PROBLEM DETAILS: Beginning with the line where "At what coordinates should I click to accomplish: Expand" appears, set down each line exactly until the records below end, and omit the pictures.

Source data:
===
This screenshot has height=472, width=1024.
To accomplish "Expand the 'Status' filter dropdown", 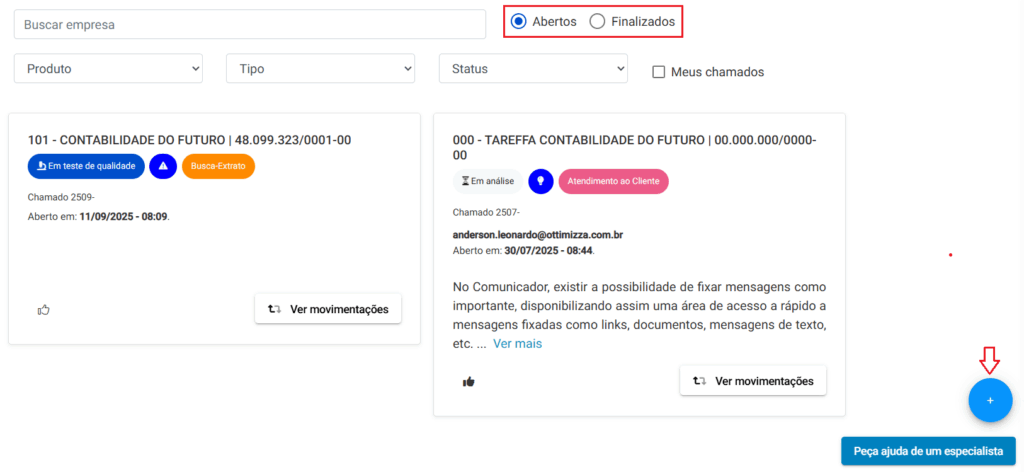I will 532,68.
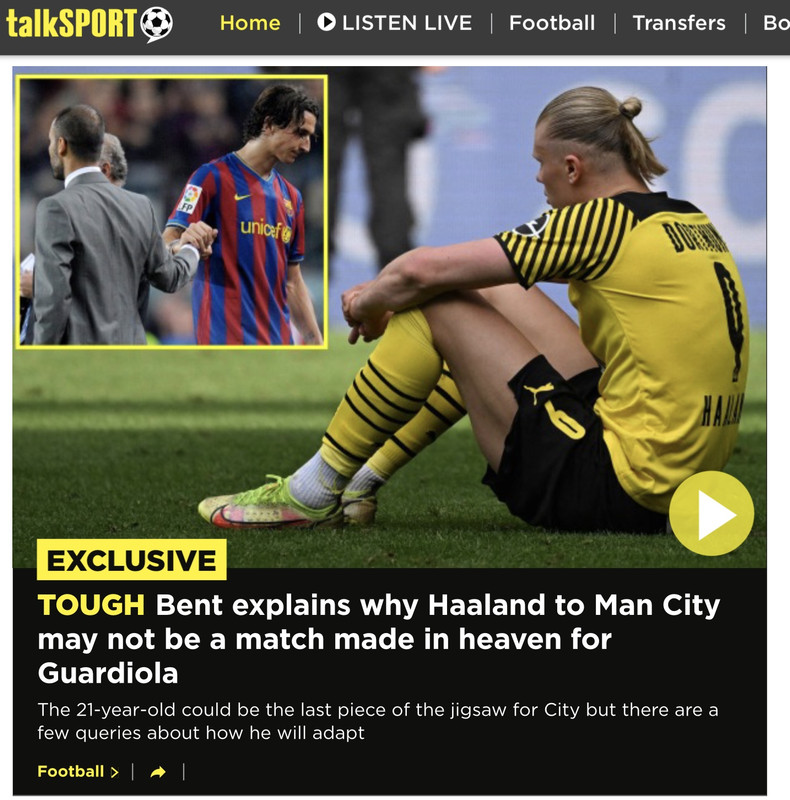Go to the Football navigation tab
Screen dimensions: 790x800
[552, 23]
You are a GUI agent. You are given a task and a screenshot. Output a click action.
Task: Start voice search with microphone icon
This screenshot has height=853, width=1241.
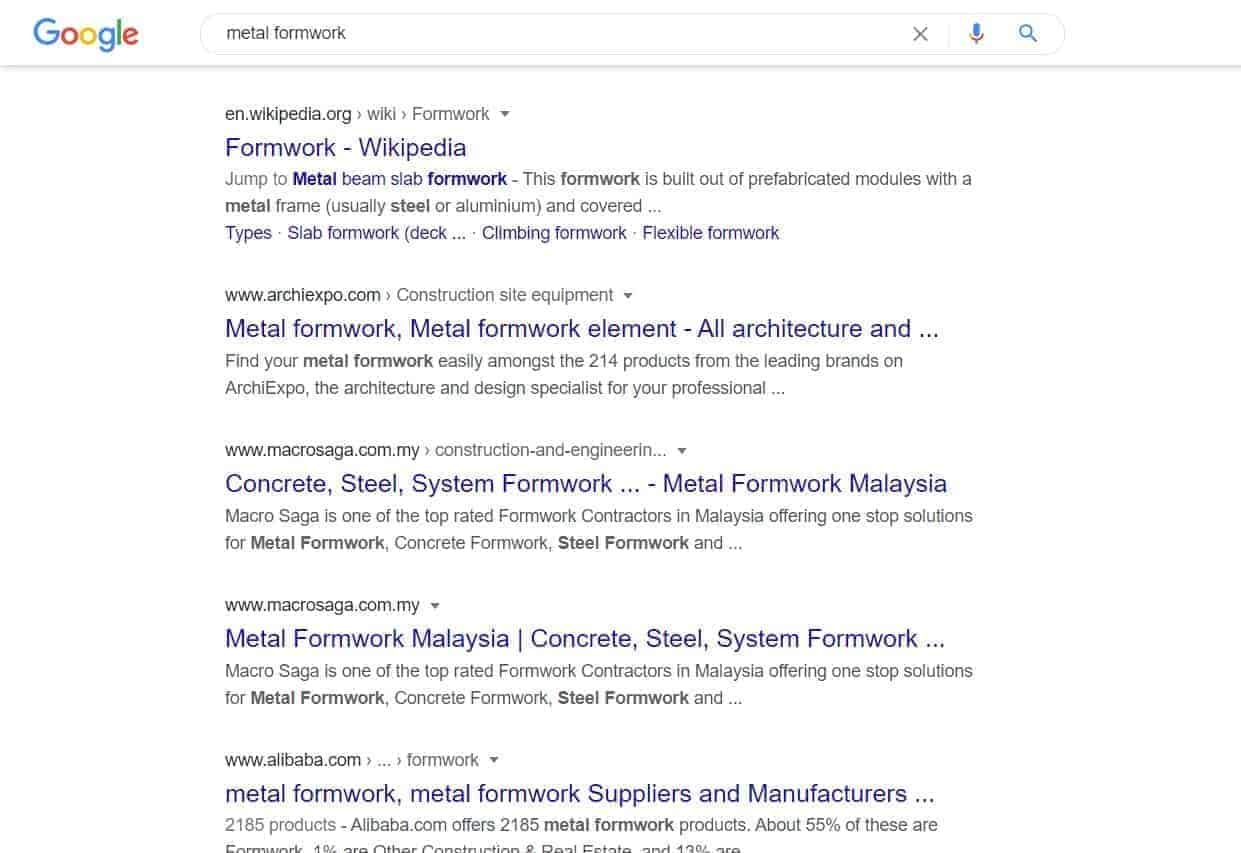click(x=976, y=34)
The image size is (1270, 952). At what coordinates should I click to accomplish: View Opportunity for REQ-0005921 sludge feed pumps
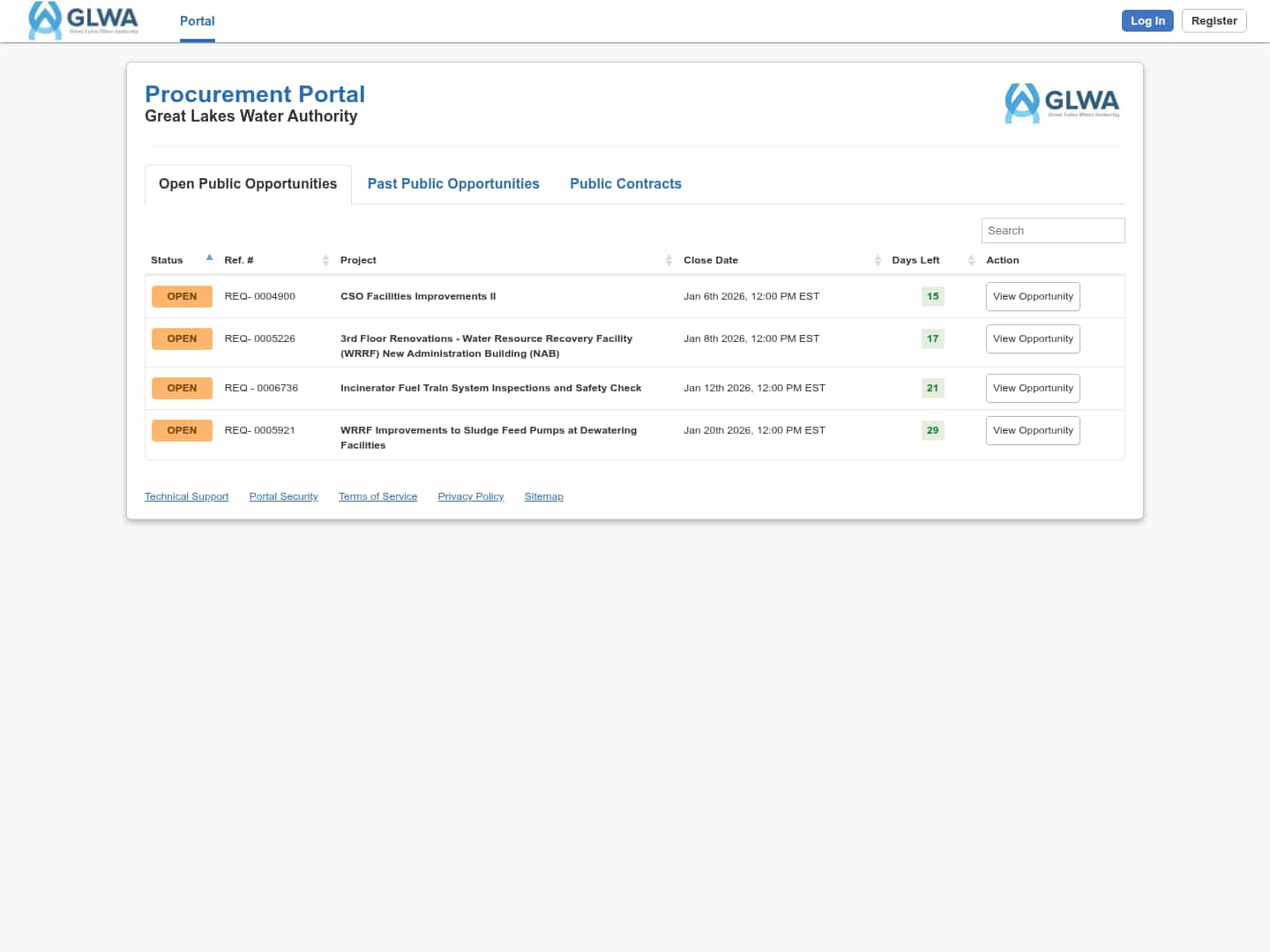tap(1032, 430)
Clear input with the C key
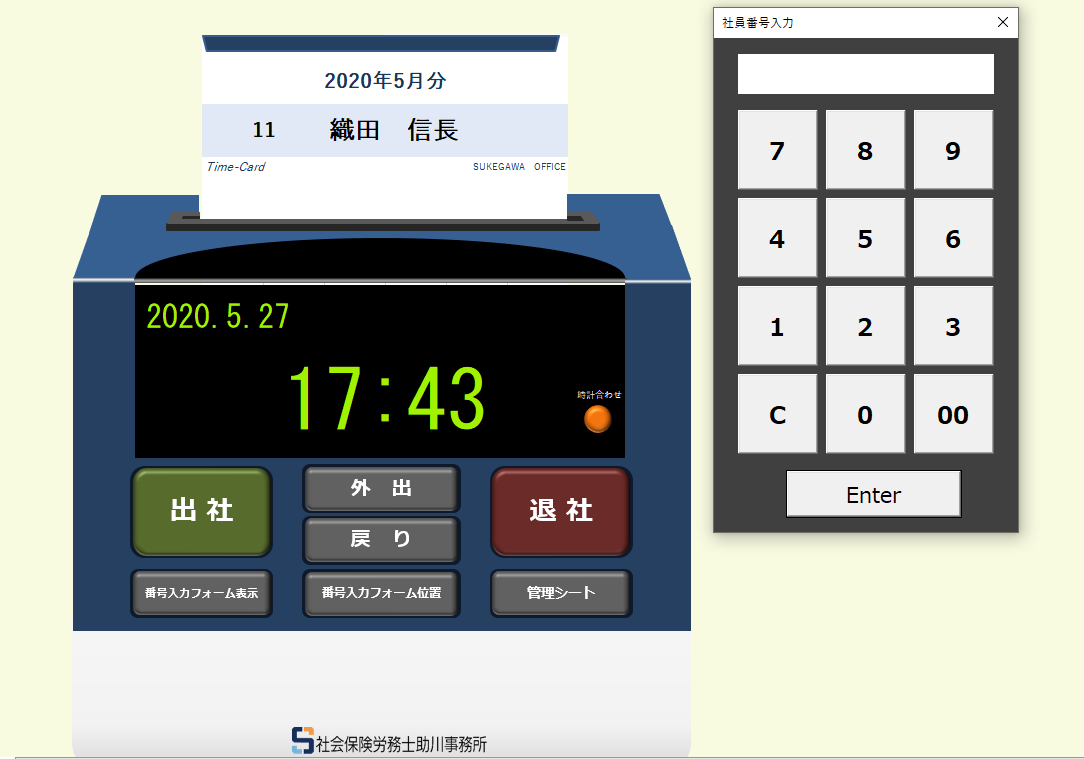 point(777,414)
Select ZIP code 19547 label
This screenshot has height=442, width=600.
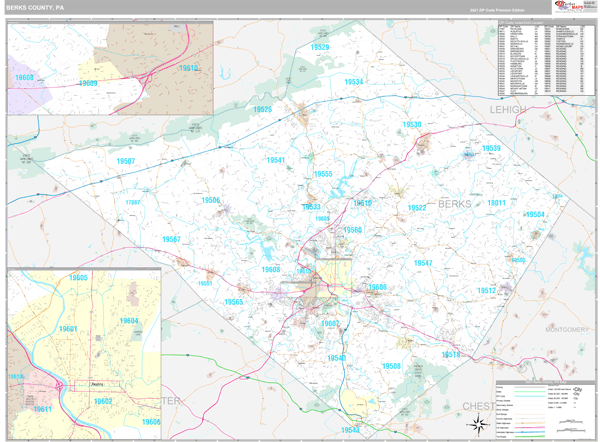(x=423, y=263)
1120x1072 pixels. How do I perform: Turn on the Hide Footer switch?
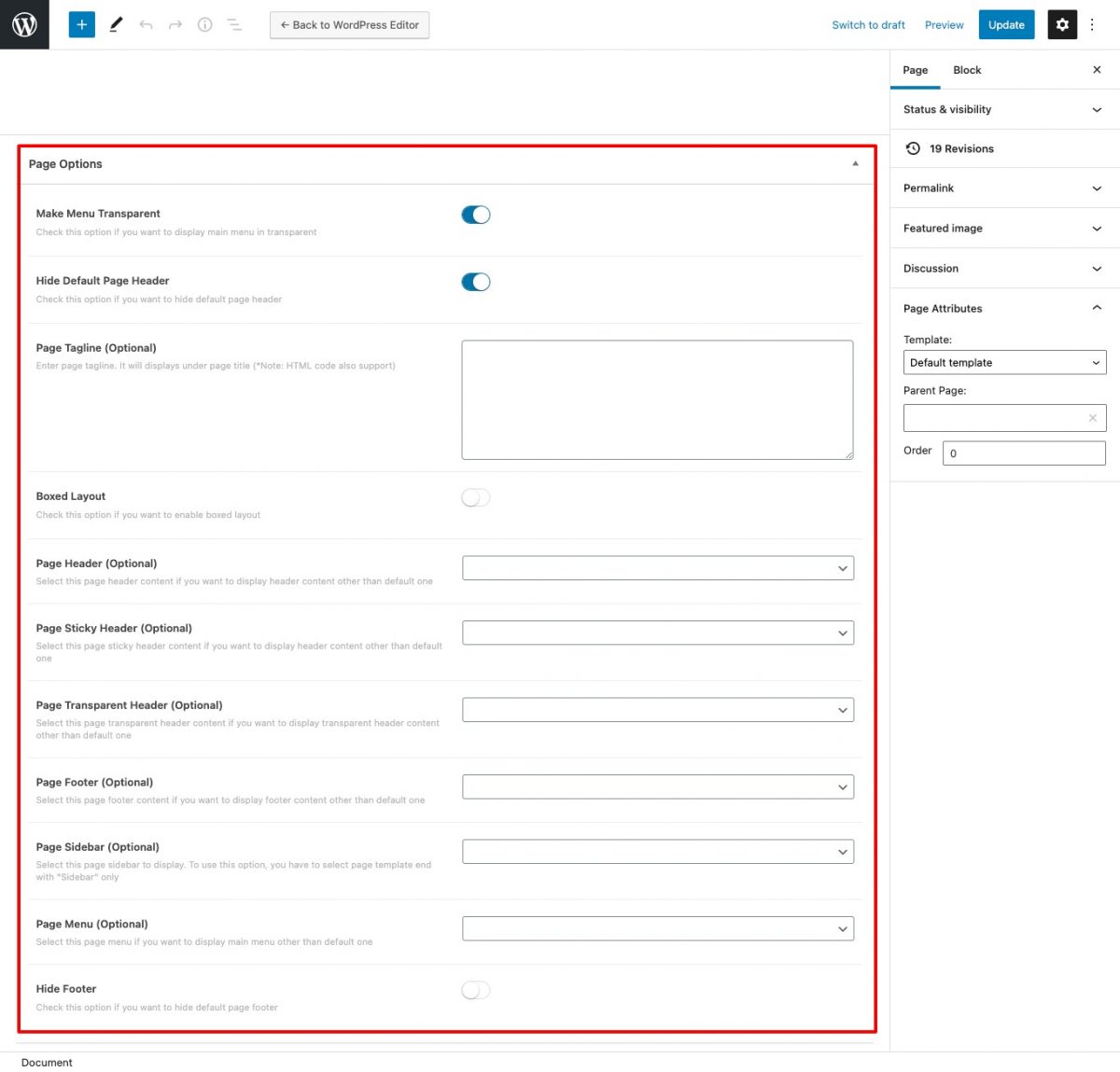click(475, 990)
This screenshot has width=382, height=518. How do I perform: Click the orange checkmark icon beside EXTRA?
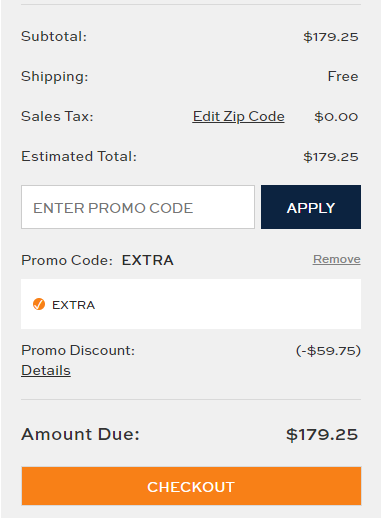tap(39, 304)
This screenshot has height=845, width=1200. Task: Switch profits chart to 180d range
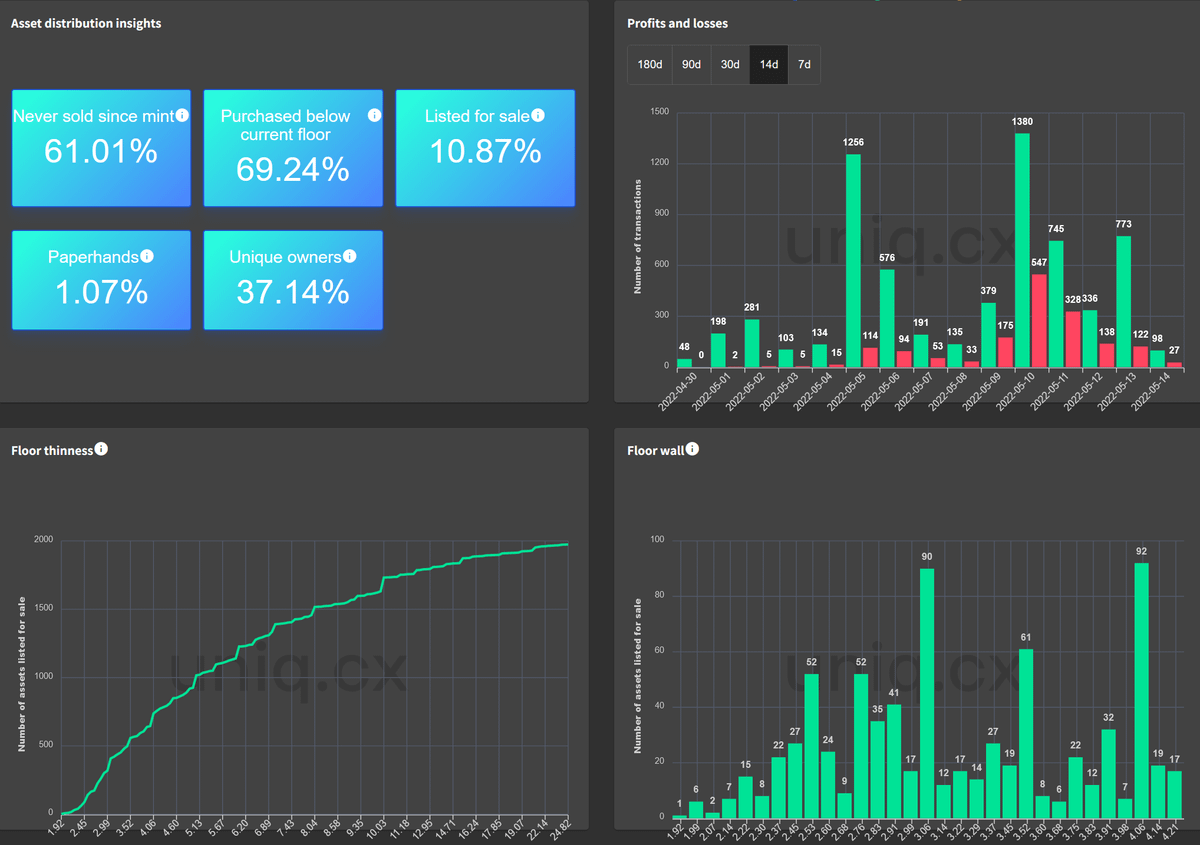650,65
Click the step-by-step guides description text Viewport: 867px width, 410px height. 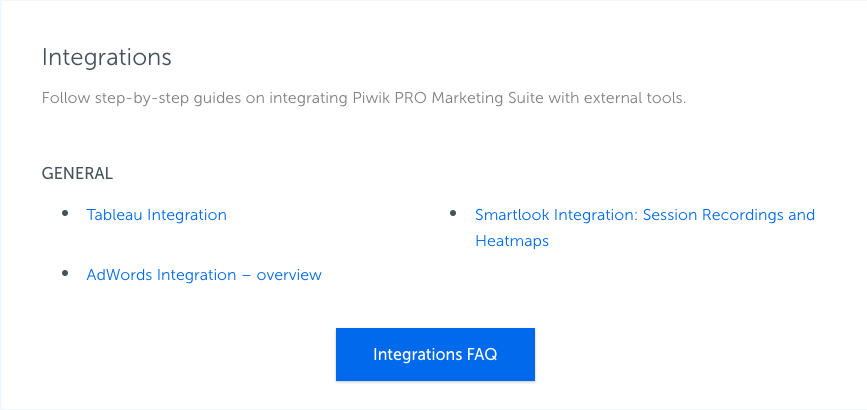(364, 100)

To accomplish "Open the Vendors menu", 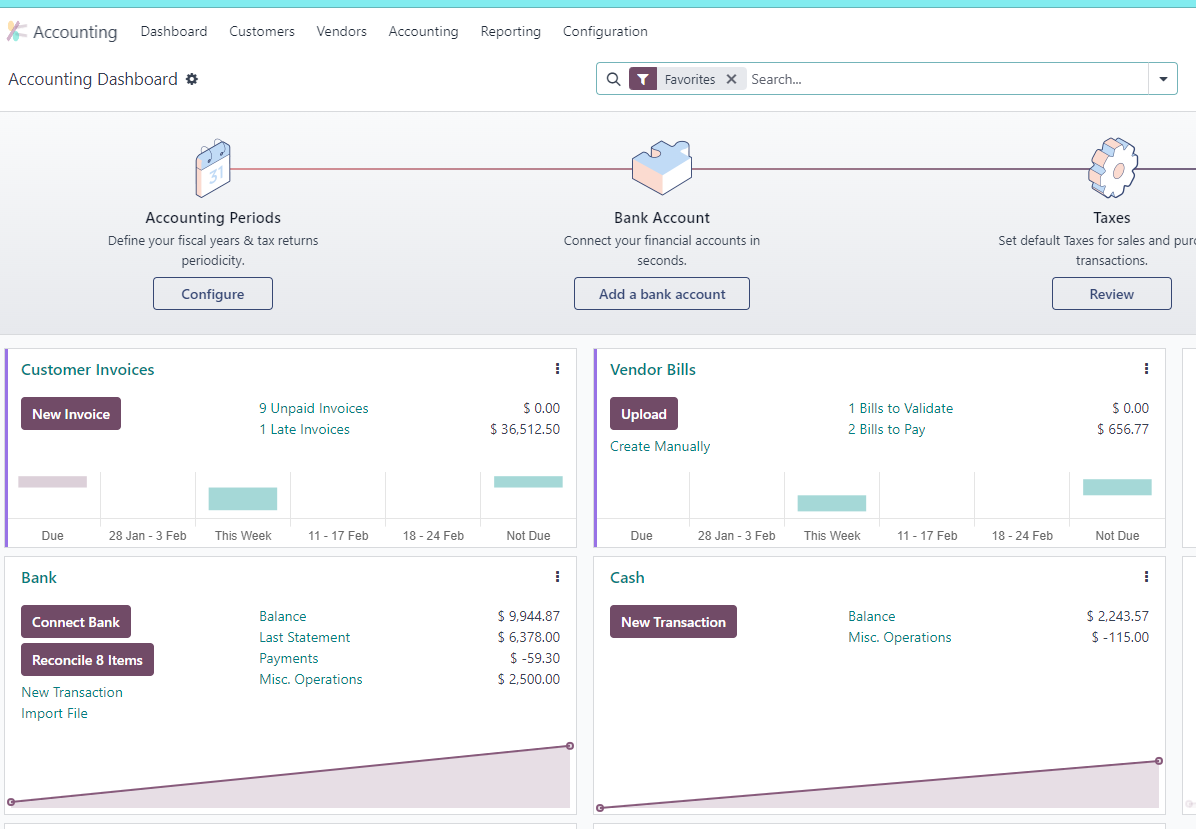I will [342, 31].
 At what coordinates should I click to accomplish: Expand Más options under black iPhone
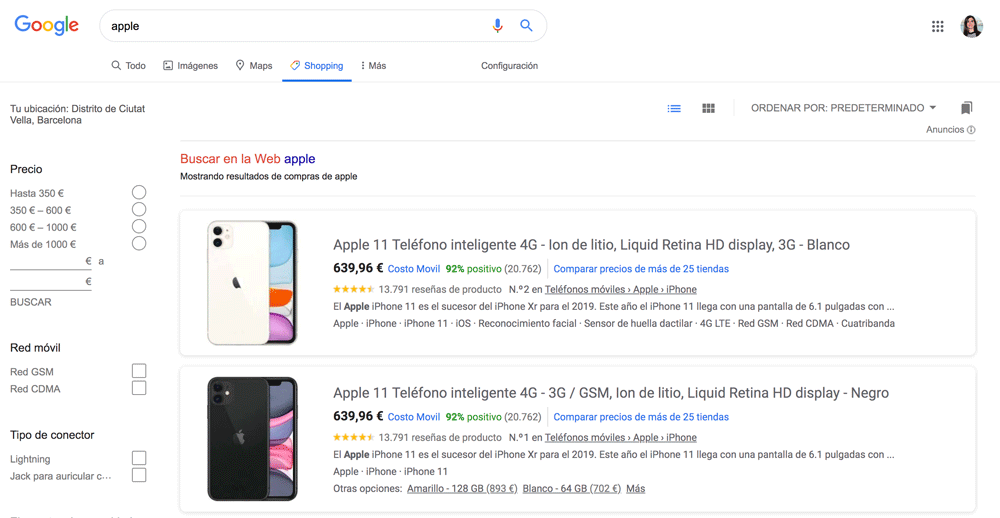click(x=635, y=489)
===
FINISHED TASK:
 At what coordinates should I click to accomplish: Expand Más options under black iPhone
click(x=635, y=489)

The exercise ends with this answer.